7. September 2022, 11:17 Uhr | Lesezeit: 4 Minuten
Passagiere, die für Mittwoch oder Donnerstag dieser Woche einen Flug mit der Lufthansa gebucht haben, können aufatmen. Der angekündigte Pilotenstreik findet nach einer Grundsatzeinigung der Airline mit der Pilotengewerkschaft Vereinigung Cockpit nicht statt.
Die Lufthansa und die Pilotengewerkschaft Vereinigung Cockpit (VC) haben mit einer Tarifeinigung Tausende Kunden vor einem weiteren Streik bewahrt. Am Verhandlungstisch sei eine „Teillösung“ gelungen, die in den kommenden Tagen noch ausgestaltet werden müsse, erklärte die VC am Dienstag. „Die angekündigten Arbeitskampfmaßnahmen für diese Woche werden abgesagt.“ Die Lufthansa begrüßte die Grundsatzeinigung. Das sei für die Passagiere eine gute Nachricht. „Unsere Flüge finden in den kommenden Tagen wie geplant statt.“ Vergangene Woche hatte die Lufthansa wegen eines eintägigen Streiks fast alle Flüge streichen müssen, sodass rund 130.000 Fluggäste nicht wie geplant reisen konnten.

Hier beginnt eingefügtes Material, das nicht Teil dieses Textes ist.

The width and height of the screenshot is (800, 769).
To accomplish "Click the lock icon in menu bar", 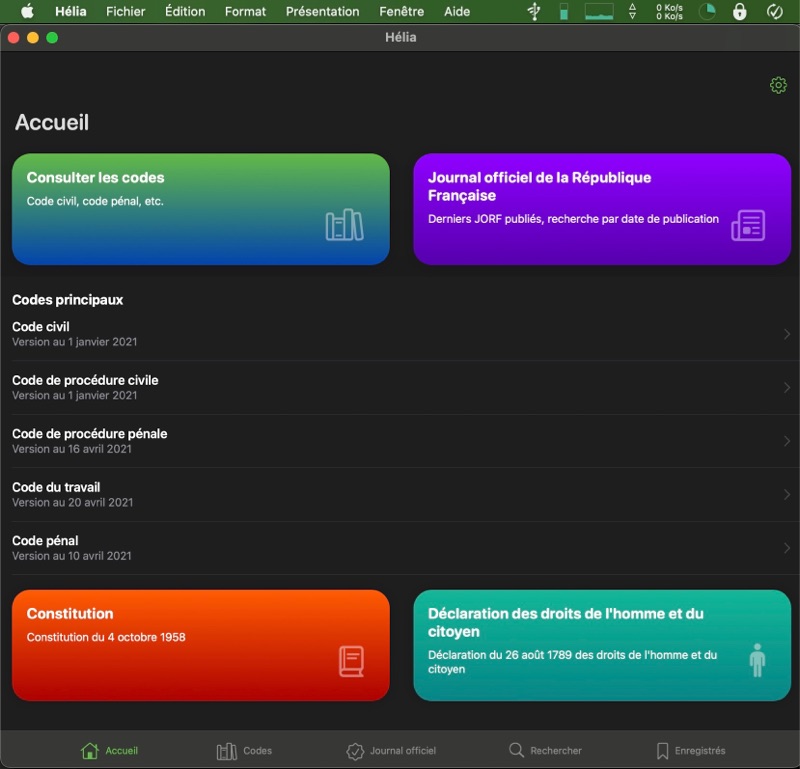I will pos(739,12).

Die VC hatte die Lufthansa-Piloten in dieser Woche erneut zum Streik aufgerufen, um den Arbeitgeber zu einem verbesserten Angebot zu bewegen. Bei der Lufthansa wären die Passagiermaschinen ab Mittwoch für 48 Stunden am Boden geblieben, die Maschinen der Frachtlinie Lufthansa Cargo für drei volle Tage. Der völlige Ausfall des Flugplans vergangene Woche kostete die Lufthansa 32 Millionen Euro. Doch der komplette Forderungskatalog der VC hätte dem Unternehmen zufolge die Personalkosten im Cockpit um 40 Prozent oder rund 900 Millionen Euro über die nächsten zwei Jahre erhöht.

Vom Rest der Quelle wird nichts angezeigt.